Re: [PATCH 4/4] drm/amdgpu: prevent gpu access during reset recovery

Alex Deucher <alexdeucher@xxxxxxxxx> · Thu, 23 May 2024 14:14:48 -0400



On Thu, May 23, 2024 at 11:32 AM Christian König
<christian.koenig@xxxxxxx> wrote:
>
> Am 23.05.24 um 13:36 schrieb Li, Yunxiang (Teddy):
> > [AMD Official Use Only - AMD Internal Distribution Only]
> >
> >>> +void amdgpu_lock_hw_access(struct amdgpu_device *adev); void
> >>> +amdgpu_unlock_hw_access(struct amdgpu_device *adev); int
> >>> +amdgpu_begin_hw_access(struct amdgpu_device *adev); void
> >>> +amdgpu_end_hw_access(struct amdgpu_device *adev);
> >> Don't add anything to amdgpu.h. We are slowly decomposing that file.
> > Where would be a better place? I just wanted to have them next to amdgpu_in_reset
>
> amdgpu_reset.h if you have time feel free to move amdgpu_in_reset() over
> there as well.
>
> >
> >>> @@ -5816,6 +5816,7 @@ int amdgpu_device_gpu_recover(struct amdgpu_device *adev,
> >>>              goto skip_hw_reset;
> >>>      }
> >>>
> >>> +   amdgpu_lock_hw_access(adev);
> >> That should already be locked here. So this will most likely deadlock.
> >>
> >>>    retry:    /* Rest of adevs pre asic reset from XGMI hive. */
> >>>      list_for_each_entry(tmp_adev, device_list_handle, reset_list) {
> >>>              r = amdgpu_device_pre_asic_reset(tmp_adev, reset_context); @@
> >>> -5852,6 +5853,7 @@ int amdgpu_device_gpu_recover(struct amdgpu_device *adev,
> >>>               */
> >>>              amdgpu_device_stop_pending_resets(tmp_adev);
> >>>      }
> >>> +   amdgpu_unlock_hw_access(adev);
> >>>
> >>>    skip_hw_reset:
> >> Don't add helpers for that, especially not with that name.
> >>
> >> We don't block HW access, but just prevent concurrent resets.
> > Here is taking a different lock than the reset_domain->sem. It is a seperate reset_domain->gpu_sem that is only locked when we will actuall do reset, it is not taken in the skip_hw_reset path.
>
> Exactly that is what you should *not* do.
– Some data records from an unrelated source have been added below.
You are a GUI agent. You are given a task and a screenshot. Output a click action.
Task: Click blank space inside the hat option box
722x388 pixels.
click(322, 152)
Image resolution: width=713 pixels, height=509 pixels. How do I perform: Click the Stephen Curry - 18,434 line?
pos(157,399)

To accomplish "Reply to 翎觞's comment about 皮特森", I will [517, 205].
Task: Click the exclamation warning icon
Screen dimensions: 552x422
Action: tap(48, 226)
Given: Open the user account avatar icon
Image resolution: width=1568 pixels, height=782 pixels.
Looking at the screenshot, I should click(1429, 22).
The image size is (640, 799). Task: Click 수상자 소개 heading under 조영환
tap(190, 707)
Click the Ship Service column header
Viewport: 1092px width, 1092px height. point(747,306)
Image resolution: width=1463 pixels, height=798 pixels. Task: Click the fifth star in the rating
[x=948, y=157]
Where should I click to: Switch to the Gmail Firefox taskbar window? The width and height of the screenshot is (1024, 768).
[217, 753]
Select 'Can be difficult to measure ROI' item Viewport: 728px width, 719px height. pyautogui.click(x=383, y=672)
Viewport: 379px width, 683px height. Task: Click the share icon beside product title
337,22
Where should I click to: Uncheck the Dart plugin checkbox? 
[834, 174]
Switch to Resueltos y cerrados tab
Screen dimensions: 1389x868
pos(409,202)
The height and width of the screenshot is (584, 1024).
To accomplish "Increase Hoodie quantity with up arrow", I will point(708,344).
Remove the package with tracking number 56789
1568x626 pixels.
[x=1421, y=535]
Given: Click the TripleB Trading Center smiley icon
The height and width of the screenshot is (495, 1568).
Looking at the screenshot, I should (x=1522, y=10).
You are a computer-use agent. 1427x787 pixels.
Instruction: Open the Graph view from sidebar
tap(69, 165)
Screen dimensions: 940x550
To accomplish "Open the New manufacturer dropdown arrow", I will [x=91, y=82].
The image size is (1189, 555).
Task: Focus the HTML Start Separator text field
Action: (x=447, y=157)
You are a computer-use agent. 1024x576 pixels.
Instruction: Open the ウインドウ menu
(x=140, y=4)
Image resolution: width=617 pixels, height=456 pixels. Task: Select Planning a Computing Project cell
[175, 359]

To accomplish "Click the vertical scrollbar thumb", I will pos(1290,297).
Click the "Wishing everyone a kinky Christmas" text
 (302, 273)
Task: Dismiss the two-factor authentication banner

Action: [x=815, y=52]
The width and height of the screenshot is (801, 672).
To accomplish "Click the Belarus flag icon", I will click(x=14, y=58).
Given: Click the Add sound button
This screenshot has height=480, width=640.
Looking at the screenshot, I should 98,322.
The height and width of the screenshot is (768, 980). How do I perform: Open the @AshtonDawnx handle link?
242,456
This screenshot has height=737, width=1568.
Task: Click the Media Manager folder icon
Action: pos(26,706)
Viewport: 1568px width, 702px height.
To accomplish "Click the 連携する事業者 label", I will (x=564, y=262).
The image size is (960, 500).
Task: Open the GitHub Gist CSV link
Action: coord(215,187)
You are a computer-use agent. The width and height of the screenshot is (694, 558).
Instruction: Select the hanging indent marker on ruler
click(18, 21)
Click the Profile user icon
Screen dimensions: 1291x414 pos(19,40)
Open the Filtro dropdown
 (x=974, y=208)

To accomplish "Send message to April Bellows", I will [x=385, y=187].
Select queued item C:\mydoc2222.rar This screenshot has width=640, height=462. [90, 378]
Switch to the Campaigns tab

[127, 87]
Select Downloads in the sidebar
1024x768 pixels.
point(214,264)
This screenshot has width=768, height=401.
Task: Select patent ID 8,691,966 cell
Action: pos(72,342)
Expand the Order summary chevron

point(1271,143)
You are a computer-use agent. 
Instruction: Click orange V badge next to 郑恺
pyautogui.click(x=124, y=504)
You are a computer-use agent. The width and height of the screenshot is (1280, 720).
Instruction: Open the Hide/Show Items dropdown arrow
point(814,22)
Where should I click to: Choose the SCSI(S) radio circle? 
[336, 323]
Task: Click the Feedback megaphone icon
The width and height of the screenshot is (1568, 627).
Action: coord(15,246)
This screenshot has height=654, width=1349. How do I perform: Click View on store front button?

Please don't add any new lock
> to the code. This is already complicated enough.
>
> If you think that adding wrappers for reset lock makes sense then we can
> probably do that, bot don't add any lock for hw access.
>
>
> >
> >>>      uint32_t seq;
> >>>
> >>> -   if (!adev->gmc.flush_pasid_uses_kiq || !ring->sched.ready ||
> >>> -       !down_read_trylock(&adev->reset_domain->sem)) {
> >>> +   /*
> >>> +   * A GPU reset should flush all TLBs anyway, so no need to do
> >>> +   * this while one is ongoing.
> >>> +   */
> >>> +   if (!amdgpu_begin_hw_access(adev))
> >>> +           return 0;
> >>>
> >>> +   if (!adev->gmc.flush_pasid_uses_kiq || !ring->sched.ready ||
> >>> +       amdgpu_in_reset(adev)) {
> >> That check doesn't makes sense now any more.
> > same here, the two checks are for different scope, although I wasn't sure if the original check is correct or not, is there a possibility that !adev->gmc.flush_pasid_uses_kiq and !ring->sched.ready are false but amdgpu_in_reset(adev) is true? and to we want to take this branch when that happens?
>
> amdgpu_in_reset() in used incorrect in quite a lot of places. It should
> only be used inside the HW backend code to distinct between initial load
> and reset.
>
> All other use cases especially the ones in the IOCTL front end functions
> as well as here in the midlayer which isn't used by GPU reset are incorrect.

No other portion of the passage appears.